**EXCERPT PROVIDED:**

Data4Life provides a health platform with a global focus that acts as a service-enabler for patients, healthcare providers, and researchers. It allows its partners to focus on their core competencies while handling sensitive health data in a safe and secure manner.
In collaboration with care providers, research institutions, and health tech companies, our goal is to build a rich collection of observational healthcare data that will be made available for clinical research purposes. Data4Life is a nonprofit organization and we hope to facilitate this research to improve people’s wellbeing.
The data ingested into our Analytics Platform (ALP) will be accessed under specific governance rules for conducting a research study. By providing a platform to connect researchers with healthcare data, Data4Life will enable the discovery and validation of new insights faster than was ever possible before.
Data4Life builds the platform on top of the OMOP CDM as the data model to store healthcare data. Utilizing the OMOP CDM, Data4Life can build on top of the open source tools provided by the OHDSI community and contribute to the community by extending the available tools.
Since data analysis requires flexibility, it’s important to enable researchers with a technical background to analyze the data through advanced programming languages, like Python or R. In a second phase, once typical usage patterns are well understood, additional UI support might be added for less technical users.
The following illustration shows the architecture of the analytical platform developed by Data4Life.
The database system is one of the most performance critical components. To ensure fast analytics performance that can enable an interactive user experience, Data4Life plans to store observational healthcare data on SAP HANA, a columnar database that can compress and store large amounts of data in-memory. As mentioned before, the schema selected for storing the data is the OMOP CDM.
Query Service (API)
Data4Life is using the OHDSI WebAPI as a layer to interact with the databases available on the platform. OHDSI WebAPI, a middleware offered by OHDSI, fits the bill perfectly as it translates criteria to a SQL query executable on an OMOP database and enforces security.
OHDSI WebAPI has been modified by Data4Life to enable integration with the HANA database.
Python query library
Machine learning has become very important in today’s research and Python has undoubtedly gained popularity in this space. Hence, at Data4Life, we have developed a library (PyOhdsiWebApi) that allows the creation of patient cohorts directly in Python, making them available for further analysis using analytic Python libraries such as NumPy, PyTorch, and others.
The key objective of the library is to write complex criteria in a simple query language rather than with SQL, because SQL statements can become complicated and prone to errors as the criteria grows. PyOhdsiWebApi interfaces with WebAPI by consuming its RESTful services.
We will continue to enhance the library and add more features on the basis of the feedback given by the researchers using this library. Data4Life is in the process of making the Python library an open-source code as a contribution to the OHDSI community.
The Jupyter Notebook is an open-source web application that allows data scientists to create and share documents that contain:
- Live code
- Narrative text
Data4Life integrated Jupyter Notebook to work seamlessly with the Python query library. With Jupyter Notebook data, scientists can build their cohorts, analyze them (including applying advanced machine or deep learning methods), and visualize the results.
Thanks to the OMOP CDM and the OHDSI community initiatives, Data4Life is closer to realizing its vision of connecting researchers and healthcare data to improve global health.

**DATA FOR REVIEW:**

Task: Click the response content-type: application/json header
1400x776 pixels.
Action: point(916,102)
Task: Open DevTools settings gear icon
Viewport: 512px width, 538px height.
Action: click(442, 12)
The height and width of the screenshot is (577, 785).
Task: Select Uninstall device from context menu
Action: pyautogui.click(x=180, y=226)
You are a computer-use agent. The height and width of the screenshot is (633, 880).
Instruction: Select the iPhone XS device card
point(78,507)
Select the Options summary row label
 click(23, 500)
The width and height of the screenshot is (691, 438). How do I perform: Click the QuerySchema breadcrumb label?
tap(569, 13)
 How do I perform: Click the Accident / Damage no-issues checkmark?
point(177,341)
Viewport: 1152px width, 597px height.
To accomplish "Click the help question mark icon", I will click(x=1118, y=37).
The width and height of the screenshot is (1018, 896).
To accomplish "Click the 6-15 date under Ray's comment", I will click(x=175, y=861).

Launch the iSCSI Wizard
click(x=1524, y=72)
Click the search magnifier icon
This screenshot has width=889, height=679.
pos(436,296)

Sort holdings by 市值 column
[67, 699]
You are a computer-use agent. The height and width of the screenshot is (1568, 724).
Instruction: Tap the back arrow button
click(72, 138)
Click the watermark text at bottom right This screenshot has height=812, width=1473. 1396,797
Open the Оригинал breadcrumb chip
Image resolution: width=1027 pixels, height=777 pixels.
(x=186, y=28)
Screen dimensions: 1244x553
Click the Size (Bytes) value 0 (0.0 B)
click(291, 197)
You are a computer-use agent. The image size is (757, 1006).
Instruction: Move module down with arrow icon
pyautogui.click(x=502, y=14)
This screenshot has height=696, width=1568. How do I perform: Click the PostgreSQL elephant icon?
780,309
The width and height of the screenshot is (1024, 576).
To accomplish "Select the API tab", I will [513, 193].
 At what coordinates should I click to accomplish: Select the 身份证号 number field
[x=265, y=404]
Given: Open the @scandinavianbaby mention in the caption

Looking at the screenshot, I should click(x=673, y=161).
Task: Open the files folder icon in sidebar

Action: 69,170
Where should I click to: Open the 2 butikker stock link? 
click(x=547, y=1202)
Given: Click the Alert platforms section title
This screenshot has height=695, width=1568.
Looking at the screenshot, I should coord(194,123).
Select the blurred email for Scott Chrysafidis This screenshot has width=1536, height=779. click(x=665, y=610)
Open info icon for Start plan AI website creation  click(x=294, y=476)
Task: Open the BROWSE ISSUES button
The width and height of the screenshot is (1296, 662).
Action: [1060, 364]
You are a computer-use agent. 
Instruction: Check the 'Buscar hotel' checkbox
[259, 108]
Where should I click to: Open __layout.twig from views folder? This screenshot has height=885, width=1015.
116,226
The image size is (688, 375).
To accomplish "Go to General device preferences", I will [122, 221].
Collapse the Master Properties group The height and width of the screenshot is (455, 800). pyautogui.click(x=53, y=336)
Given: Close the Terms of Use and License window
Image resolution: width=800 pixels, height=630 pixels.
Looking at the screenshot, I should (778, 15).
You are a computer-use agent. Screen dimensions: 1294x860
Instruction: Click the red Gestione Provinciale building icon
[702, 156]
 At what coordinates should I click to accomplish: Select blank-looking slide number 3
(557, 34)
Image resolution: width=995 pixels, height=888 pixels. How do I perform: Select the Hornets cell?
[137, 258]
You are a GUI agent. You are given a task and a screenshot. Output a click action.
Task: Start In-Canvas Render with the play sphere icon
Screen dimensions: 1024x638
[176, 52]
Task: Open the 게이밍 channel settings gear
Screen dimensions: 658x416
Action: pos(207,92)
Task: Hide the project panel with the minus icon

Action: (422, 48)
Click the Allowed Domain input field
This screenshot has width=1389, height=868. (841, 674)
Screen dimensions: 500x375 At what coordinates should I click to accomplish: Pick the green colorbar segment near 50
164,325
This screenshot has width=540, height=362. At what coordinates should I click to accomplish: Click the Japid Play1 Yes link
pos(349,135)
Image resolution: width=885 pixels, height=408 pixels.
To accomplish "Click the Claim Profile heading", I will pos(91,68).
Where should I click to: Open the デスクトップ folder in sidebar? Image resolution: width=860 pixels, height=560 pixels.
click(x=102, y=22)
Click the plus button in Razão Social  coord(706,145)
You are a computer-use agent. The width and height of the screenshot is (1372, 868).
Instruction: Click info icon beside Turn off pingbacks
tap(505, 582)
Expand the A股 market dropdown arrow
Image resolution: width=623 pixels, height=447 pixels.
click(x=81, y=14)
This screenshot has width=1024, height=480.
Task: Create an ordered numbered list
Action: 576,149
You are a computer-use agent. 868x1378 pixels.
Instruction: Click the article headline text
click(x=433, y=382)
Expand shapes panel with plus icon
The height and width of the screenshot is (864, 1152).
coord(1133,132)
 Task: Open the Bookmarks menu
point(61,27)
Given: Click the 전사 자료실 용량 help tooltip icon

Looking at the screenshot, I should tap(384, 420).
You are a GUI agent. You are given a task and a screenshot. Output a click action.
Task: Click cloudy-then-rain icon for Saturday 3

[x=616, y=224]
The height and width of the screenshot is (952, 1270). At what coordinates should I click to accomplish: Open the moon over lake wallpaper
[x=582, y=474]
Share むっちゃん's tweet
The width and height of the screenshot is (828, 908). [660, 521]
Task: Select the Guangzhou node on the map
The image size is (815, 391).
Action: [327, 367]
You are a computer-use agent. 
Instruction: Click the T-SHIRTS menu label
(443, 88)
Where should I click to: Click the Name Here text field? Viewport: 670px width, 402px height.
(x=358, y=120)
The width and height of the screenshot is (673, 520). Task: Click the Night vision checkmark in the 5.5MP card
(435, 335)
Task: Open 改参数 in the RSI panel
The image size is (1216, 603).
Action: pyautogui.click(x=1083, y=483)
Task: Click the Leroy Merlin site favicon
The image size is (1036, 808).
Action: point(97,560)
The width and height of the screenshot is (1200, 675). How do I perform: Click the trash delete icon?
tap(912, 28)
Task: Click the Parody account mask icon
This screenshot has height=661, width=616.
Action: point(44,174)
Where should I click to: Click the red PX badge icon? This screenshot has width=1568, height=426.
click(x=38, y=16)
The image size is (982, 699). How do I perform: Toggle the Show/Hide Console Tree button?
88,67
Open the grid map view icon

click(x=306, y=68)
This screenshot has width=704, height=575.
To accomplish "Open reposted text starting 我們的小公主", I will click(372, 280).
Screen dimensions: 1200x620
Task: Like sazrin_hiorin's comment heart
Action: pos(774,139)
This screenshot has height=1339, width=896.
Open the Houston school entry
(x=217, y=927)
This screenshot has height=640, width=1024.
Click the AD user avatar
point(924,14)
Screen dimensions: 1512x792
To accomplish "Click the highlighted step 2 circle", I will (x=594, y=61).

**WORK INSTRUCTION 1:** In the excerpt on the Data4Life analytics platform, which database does Data4Life plan to use for storing observational healthcare data?
**WORK INSTRUCTION 2:** Copy the excerpt on the Data4Life analytics platform from "Data4Life builds the" up to and including "less technical users.", changing "OMOP CDM" to "OMOP Common Data Model" each time it appears.

**ANSWER BOX 1:** SAP HANA

**ANSWER BOX 2:**
Data4Life builds the platform on top of the OMOP Common Data Model as the data model to store healthcare data. Utilizing the OMOP Common Data Model, Data4Life can build on top of the open source tools provided by the OHDSI community and contribute to the community by extending the available tools.
Since data analysis requires flexibility, it’s important to enable researchers with a technical background to analyze the data through advanced programming languages, like Python or R. In a second phase, once typical usage patterns are well understood, additional UI support might be added for less technical users.